More tailored strategies could improve PrEP provision in family planning clinics.
In the Southern United States, there is a low availability of PrEP-providing clinics, and little is known about the factors which influence PrEP implementation in this region, due to the varying state-level policies.
Recently, investigators from the Emory University School of Medicine, in collaboration with the University of North Carolina at Chapel Hill, sought to explore the state-level clustering of organizational constructs relevant to PrEP implementation in family planning clinics within the Southern US.
The data was presented at the 11th International AIDS Society Conference on HIV Science.
For the study, the team of investigators conducted surveys of providers and administrators at publicly-funded family planning clinics who did not provide PrEP in 18 states between February and June of 2019.
A Consolidated Framework for Implementation Research (CFIR) was used to inform construct selection, which included the readiness to implement PrEP and others previously associated with PrEP readiness.
A linear mixed model with fixed effects for state, provider, and clinic-level covariates, and a random effect for clinic was also used to analyze each construct.
Findings from the study showed that clusters 1 and 2 were separated from cluster 3 by PrEP readiness, HIV-specific implementation climate, PrEP-specific leadership engagement, PrEP attitudes, PrEP knowledge, and general resource availability.
Cluster 2 was distinguished from cluster 1 by PrEP-specific resource availability, PrEP attitudes, and general implementation climate.
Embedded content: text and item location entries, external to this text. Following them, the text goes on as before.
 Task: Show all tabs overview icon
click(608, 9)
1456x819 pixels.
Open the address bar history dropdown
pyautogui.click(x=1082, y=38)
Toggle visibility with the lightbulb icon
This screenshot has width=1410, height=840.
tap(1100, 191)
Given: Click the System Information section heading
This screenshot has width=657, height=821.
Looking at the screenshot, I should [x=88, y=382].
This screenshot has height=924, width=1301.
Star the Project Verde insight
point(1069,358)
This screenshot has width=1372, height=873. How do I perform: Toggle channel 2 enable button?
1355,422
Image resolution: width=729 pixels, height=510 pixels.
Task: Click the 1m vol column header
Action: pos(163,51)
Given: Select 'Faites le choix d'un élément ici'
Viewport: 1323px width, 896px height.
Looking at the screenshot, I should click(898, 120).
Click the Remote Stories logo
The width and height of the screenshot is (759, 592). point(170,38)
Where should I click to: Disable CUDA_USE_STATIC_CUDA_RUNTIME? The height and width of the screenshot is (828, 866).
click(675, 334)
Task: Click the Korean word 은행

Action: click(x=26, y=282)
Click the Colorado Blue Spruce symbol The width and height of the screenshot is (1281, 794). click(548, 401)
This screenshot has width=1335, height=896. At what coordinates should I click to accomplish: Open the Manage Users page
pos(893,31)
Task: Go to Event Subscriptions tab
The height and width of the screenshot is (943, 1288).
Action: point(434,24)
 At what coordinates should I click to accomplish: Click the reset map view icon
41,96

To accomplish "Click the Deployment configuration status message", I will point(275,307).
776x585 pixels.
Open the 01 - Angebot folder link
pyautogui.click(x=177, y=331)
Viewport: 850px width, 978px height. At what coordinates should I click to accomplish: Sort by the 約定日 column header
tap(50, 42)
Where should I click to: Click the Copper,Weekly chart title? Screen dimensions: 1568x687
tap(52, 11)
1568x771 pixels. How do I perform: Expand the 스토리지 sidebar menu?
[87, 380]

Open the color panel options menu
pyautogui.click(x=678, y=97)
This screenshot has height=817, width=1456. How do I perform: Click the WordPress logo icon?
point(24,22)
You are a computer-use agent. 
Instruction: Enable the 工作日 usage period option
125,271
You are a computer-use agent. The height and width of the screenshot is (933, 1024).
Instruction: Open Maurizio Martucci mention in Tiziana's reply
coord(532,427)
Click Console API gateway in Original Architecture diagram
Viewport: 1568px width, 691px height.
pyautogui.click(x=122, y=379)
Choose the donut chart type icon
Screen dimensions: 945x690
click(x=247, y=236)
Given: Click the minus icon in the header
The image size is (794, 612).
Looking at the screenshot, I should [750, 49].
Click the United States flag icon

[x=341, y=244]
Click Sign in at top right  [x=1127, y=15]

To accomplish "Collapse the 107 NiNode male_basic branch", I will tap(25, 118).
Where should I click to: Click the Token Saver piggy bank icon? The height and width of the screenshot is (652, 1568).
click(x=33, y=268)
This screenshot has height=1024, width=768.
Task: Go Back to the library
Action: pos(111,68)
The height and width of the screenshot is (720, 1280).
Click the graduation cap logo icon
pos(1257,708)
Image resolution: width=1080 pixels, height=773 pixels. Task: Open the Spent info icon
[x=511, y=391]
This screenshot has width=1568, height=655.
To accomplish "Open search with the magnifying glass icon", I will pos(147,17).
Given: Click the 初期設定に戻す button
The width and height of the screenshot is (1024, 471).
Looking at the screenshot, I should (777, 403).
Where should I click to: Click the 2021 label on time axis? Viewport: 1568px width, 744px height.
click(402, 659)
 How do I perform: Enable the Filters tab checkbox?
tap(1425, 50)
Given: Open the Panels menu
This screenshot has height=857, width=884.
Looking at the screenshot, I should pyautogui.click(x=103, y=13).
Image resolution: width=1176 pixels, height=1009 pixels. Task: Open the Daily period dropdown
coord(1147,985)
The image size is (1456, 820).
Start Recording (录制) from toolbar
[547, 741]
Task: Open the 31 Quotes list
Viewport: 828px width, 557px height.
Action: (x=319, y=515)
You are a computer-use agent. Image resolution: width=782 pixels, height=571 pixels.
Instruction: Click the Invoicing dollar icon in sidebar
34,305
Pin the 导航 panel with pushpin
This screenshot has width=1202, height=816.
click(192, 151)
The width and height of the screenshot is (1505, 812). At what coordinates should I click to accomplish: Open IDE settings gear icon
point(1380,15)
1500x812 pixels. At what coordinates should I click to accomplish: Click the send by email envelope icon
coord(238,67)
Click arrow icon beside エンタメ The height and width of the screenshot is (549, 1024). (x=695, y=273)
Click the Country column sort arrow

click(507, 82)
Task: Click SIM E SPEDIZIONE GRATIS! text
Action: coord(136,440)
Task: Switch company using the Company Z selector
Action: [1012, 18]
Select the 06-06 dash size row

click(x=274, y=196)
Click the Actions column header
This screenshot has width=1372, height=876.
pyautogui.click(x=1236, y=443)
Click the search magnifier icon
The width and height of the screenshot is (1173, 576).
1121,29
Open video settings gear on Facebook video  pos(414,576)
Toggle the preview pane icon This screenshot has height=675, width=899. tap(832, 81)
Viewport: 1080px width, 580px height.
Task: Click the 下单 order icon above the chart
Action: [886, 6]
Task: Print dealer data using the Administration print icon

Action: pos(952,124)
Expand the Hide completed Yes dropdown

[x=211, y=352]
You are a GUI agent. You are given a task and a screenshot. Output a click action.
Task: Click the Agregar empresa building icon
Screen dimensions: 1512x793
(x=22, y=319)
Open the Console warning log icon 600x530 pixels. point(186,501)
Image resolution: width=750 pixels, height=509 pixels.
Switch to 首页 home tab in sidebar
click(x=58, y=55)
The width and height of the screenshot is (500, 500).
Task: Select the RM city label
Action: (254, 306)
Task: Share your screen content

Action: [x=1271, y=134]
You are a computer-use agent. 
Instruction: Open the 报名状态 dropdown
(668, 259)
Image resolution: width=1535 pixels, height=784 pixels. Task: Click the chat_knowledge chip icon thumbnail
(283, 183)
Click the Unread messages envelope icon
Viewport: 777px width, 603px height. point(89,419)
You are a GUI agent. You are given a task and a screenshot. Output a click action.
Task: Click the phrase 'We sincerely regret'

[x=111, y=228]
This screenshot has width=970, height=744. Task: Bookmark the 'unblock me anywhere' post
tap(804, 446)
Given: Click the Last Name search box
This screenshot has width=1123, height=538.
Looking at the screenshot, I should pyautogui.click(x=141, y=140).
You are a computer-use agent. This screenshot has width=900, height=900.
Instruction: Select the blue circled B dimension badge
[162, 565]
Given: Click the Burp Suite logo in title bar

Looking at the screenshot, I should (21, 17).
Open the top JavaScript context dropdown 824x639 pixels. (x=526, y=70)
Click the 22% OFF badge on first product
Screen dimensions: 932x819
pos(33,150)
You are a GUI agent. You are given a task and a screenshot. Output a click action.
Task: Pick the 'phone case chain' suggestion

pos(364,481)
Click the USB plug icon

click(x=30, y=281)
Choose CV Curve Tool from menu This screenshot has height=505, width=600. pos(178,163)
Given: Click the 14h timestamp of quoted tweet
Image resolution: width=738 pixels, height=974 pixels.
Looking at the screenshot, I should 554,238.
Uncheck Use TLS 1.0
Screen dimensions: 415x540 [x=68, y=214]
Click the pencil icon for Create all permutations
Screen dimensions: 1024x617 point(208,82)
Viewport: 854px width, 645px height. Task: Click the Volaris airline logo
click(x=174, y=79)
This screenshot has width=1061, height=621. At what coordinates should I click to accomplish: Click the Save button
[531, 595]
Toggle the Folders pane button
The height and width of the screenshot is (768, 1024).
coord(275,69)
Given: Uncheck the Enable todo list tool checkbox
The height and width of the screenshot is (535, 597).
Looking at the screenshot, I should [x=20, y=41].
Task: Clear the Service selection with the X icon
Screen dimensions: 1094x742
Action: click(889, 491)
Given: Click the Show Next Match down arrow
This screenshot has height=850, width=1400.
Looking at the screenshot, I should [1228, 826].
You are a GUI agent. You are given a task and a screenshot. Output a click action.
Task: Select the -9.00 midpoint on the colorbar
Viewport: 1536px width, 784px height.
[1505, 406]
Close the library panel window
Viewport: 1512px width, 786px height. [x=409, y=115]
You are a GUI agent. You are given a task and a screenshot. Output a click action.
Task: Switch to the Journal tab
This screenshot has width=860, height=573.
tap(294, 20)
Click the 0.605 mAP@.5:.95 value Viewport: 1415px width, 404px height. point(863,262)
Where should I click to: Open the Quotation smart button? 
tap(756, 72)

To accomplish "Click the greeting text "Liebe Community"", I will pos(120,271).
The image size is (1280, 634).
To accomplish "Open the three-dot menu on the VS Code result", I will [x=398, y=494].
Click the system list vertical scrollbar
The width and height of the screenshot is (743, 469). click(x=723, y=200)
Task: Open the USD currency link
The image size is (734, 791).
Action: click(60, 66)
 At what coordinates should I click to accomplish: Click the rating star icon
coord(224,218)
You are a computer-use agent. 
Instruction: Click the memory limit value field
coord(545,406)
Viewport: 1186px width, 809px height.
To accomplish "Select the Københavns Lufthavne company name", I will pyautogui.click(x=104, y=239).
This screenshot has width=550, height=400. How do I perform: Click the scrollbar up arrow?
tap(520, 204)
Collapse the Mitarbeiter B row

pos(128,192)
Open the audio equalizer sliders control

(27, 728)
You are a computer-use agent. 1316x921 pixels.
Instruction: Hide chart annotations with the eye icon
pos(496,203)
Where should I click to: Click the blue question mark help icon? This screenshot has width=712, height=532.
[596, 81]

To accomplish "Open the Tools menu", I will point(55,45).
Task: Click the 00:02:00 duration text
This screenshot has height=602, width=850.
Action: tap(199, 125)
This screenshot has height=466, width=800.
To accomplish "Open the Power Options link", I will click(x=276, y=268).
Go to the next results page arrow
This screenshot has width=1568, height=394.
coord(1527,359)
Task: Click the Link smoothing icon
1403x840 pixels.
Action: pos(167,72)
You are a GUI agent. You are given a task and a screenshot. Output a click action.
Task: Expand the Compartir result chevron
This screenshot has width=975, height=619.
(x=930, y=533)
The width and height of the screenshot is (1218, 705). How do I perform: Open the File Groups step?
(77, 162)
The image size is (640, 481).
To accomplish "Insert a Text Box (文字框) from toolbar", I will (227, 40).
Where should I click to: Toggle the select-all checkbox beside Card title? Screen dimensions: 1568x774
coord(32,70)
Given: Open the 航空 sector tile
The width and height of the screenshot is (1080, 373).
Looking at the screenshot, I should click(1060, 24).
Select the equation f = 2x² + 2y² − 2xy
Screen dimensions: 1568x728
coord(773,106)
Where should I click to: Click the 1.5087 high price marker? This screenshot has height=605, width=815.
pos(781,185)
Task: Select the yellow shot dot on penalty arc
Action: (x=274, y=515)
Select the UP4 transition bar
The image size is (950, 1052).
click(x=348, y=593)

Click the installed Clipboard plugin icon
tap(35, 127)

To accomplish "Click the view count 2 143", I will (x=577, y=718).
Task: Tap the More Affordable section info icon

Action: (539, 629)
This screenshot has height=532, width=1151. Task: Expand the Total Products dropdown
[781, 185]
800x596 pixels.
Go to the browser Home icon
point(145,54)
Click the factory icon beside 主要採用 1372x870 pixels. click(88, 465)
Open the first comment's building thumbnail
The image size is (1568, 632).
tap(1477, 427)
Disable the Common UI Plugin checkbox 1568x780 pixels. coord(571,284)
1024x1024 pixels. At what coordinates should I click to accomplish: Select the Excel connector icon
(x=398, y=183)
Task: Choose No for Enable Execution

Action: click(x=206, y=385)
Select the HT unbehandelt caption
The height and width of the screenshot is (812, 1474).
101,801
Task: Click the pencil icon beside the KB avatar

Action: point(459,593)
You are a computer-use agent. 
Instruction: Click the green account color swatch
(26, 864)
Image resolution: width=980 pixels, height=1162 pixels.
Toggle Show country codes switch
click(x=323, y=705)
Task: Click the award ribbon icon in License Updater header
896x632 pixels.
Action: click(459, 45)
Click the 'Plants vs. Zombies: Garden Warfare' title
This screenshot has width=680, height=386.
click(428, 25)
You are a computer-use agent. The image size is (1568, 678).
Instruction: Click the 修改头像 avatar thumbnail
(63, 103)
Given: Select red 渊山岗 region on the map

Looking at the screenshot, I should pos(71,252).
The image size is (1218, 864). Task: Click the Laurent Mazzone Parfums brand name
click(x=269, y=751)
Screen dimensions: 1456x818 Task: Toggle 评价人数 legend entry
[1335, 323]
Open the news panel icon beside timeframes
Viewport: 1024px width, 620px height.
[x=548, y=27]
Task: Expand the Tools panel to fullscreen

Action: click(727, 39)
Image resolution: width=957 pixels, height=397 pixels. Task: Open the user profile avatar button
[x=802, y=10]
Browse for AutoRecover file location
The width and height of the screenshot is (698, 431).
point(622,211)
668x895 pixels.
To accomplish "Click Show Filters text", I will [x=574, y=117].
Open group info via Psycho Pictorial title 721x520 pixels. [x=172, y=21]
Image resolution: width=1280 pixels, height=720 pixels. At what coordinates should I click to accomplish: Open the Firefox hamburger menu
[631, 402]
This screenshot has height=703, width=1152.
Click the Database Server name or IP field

Additionally, all states in cluster 3 had expanded Medicaid when compared to 1 state in cluster 1 and none in cluster 2.
“CFIR constructs relevant for PrEP implementation exhibited state-level clustering, suggesting that tailored strategies could be used by clustered states to improve PrEP provision in FP clinics,” the authors wrote. “Medicaid expansion was a common feature in states within C3, which could explain the similarity of their implementation constructs. The role of Medicaid expansion and state-level policies on PrEP implementation warrants further exploration.”